## TASK STATEMENT
Repeat the lines of the data exactly, from the first one through the one that contains "Data Policy (205, 813)".

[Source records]
* * * * * * *
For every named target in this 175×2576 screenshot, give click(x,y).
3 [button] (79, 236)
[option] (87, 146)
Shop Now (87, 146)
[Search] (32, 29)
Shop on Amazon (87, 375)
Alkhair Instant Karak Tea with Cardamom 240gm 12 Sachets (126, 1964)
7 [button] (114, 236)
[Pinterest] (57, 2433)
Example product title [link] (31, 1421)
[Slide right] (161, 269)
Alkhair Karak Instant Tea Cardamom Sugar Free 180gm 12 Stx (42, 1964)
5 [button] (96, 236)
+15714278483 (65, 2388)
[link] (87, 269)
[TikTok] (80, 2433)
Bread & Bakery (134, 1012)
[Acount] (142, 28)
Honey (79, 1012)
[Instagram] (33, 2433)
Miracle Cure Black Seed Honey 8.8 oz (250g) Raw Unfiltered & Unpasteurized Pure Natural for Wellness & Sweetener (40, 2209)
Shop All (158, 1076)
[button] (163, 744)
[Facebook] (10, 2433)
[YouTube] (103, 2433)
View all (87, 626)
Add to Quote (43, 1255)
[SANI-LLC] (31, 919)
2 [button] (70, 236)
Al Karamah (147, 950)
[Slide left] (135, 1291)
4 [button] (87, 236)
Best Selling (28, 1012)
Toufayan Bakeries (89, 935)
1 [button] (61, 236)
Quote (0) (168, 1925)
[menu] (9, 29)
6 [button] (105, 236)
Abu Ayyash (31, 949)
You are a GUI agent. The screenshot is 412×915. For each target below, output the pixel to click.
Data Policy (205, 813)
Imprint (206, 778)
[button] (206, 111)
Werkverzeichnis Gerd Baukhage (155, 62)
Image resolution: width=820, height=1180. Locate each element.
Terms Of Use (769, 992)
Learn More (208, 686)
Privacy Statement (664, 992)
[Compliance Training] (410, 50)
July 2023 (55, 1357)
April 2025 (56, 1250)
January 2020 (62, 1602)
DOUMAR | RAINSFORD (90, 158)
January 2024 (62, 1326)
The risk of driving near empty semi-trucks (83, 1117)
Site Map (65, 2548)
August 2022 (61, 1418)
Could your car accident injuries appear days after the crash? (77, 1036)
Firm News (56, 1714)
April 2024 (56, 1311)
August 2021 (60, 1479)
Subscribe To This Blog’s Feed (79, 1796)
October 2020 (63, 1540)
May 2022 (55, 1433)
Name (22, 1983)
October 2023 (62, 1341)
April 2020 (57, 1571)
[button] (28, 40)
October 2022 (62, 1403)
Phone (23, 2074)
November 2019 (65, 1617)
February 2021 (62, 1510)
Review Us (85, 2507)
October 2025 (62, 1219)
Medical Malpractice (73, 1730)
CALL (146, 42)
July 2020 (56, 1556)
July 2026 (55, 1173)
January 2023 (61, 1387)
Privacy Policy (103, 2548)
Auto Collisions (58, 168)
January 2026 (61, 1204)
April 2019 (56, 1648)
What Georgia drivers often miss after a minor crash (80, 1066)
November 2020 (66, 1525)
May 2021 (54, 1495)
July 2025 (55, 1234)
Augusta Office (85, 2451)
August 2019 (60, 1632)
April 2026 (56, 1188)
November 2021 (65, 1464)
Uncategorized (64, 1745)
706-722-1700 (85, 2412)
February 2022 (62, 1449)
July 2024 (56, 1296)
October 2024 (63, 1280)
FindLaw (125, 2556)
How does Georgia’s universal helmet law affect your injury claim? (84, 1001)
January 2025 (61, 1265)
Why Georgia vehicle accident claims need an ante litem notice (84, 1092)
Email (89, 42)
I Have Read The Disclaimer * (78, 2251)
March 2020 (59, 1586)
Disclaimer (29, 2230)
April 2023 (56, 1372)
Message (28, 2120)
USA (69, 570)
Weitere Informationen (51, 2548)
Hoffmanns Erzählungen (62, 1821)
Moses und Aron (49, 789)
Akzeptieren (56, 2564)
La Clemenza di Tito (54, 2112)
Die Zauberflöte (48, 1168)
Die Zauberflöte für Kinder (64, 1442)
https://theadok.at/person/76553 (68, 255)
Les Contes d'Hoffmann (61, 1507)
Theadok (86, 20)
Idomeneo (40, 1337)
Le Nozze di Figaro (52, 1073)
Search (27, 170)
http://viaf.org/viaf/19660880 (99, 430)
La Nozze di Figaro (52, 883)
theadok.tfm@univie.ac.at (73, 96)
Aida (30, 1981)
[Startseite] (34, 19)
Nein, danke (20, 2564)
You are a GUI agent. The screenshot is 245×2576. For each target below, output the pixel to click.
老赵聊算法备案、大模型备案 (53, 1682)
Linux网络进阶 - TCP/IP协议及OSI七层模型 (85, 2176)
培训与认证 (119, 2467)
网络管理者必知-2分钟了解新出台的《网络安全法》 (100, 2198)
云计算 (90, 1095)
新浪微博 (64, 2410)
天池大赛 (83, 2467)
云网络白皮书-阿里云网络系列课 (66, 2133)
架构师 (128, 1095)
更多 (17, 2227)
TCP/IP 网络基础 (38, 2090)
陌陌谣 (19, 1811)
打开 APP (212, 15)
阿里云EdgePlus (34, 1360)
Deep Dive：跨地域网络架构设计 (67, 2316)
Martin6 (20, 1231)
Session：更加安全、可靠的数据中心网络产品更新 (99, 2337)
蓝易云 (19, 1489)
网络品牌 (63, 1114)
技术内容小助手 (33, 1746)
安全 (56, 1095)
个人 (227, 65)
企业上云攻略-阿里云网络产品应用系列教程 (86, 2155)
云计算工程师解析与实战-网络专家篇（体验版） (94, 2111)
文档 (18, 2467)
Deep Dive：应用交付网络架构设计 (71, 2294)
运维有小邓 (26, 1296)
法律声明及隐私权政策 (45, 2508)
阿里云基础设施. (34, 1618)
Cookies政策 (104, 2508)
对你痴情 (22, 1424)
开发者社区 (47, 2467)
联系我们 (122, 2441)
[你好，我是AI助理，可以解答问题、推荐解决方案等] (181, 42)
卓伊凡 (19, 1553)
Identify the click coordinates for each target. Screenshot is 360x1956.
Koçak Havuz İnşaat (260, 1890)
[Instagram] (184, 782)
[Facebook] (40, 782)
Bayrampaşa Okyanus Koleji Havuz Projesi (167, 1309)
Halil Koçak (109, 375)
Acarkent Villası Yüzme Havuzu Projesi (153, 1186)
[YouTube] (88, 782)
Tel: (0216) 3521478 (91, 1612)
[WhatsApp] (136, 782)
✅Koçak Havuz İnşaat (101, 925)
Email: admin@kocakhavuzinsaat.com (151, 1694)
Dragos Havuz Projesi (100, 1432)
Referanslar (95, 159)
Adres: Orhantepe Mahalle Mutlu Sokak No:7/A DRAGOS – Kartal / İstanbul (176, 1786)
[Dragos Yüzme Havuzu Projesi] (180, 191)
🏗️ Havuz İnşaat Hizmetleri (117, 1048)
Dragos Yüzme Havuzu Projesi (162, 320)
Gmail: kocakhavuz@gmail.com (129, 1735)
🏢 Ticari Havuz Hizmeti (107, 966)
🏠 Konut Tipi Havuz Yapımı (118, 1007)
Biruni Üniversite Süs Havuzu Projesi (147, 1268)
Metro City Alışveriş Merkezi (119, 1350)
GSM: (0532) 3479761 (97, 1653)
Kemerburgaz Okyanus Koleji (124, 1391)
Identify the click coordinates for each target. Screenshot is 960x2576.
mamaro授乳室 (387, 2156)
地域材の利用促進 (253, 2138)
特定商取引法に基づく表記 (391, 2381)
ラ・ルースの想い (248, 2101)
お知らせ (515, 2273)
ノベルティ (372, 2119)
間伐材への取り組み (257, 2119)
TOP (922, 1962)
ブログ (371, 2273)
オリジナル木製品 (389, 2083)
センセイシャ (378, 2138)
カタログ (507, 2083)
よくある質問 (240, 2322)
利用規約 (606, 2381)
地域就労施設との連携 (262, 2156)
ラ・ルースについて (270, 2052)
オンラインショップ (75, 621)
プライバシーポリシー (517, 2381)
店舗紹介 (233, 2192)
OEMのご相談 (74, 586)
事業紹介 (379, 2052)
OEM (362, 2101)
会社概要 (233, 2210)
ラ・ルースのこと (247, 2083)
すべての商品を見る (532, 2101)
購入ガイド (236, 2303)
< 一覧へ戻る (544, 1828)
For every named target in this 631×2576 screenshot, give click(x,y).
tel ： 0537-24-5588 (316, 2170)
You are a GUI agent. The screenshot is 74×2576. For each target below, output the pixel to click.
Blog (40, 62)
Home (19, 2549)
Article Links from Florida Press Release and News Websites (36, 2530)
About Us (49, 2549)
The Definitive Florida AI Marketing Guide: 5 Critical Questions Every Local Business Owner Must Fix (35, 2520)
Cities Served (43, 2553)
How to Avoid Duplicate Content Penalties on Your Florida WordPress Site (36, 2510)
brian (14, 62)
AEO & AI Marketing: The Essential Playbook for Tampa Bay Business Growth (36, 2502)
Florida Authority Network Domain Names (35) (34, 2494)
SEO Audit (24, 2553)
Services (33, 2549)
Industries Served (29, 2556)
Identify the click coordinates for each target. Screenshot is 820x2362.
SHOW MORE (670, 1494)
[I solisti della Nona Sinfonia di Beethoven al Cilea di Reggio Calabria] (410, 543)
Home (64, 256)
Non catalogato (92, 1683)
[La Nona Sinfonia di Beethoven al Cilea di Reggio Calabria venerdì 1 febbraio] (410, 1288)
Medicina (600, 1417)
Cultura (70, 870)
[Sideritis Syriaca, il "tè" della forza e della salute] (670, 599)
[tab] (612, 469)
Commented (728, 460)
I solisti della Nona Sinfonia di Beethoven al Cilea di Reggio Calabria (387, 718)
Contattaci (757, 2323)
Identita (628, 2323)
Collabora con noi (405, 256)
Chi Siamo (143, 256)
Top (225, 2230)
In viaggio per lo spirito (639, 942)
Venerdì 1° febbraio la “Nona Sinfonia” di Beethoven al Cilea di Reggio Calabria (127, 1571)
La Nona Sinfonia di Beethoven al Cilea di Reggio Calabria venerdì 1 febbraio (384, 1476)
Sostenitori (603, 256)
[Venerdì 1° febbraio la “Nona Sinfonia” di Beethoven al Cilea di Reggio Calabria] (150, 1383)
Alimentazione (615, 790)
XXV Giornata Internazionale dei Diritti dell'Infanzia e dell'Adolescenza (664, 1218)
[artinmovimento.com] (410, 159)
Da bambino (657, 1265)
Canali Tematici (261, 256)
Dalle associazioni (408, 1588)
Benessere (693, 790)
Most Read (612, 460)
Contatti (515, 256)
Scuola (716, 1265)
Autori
* * * * * * *
## REPLY TO THE TASK
For every named target in this 175×2576 screenshot, give click(x,y).
3 [button] (79, 236)
[option] (87, 146)
Shop Now (87, 146)
[Search] (32, 29)
Shop on Amazon (87, 375)
Alkhair Instant Karak Tea with Cardamom 240gm 12 Sachets (126, 1964)
7 [button] (114, 236)
[Pinterest] (57, 2433)
Example product title [link] (31, 1421)
[Slide right] (161, 269)
Alkhair Karak Instant Tea Cardamom Sugar Free 180gm 12 Stx (42, 1964)
5 [button] (96, 236)
+15714278483 (65, 2388)
[link] (87, 269)
[TikTok] (80, 2433)
Bread & Bakery (134, 1012)
[Acount] (142, 28)
Honey (79, 1012)
[Instagram] (33, 2433)
Miracle Cure Black Seed Honey 8.8 oz (250g) Raw Unfiltered & Unpasteurized Pure Natural for Wellness & Sweetener (40, 2209)
Shop All (158, 1076)
[button] (163, 744)
[Facebook] (10, 2433)
[YouTube] (103, 2433)
View all (87, 626)
Add to Quote (43, 1255)
[SANI-LLC] (31, 919)
2 [button] (70, 236)
Al Karamah (147, 950)
[Slide left] (135, 1291)
4 [button] (87, 236)
Best Selling (28, 1012)
Toufayan Bakeries (89, 935)
1 [button] (61, 236)
Quote (0) (168, 1925)
[menu] (9, 29)
6 [button] (105, 236)
Abu Ayyash (31, 949)
You are a GUI agent. The screenshot is 412×915. For each target below, output the pixel to click.
Data Policy (205, 813)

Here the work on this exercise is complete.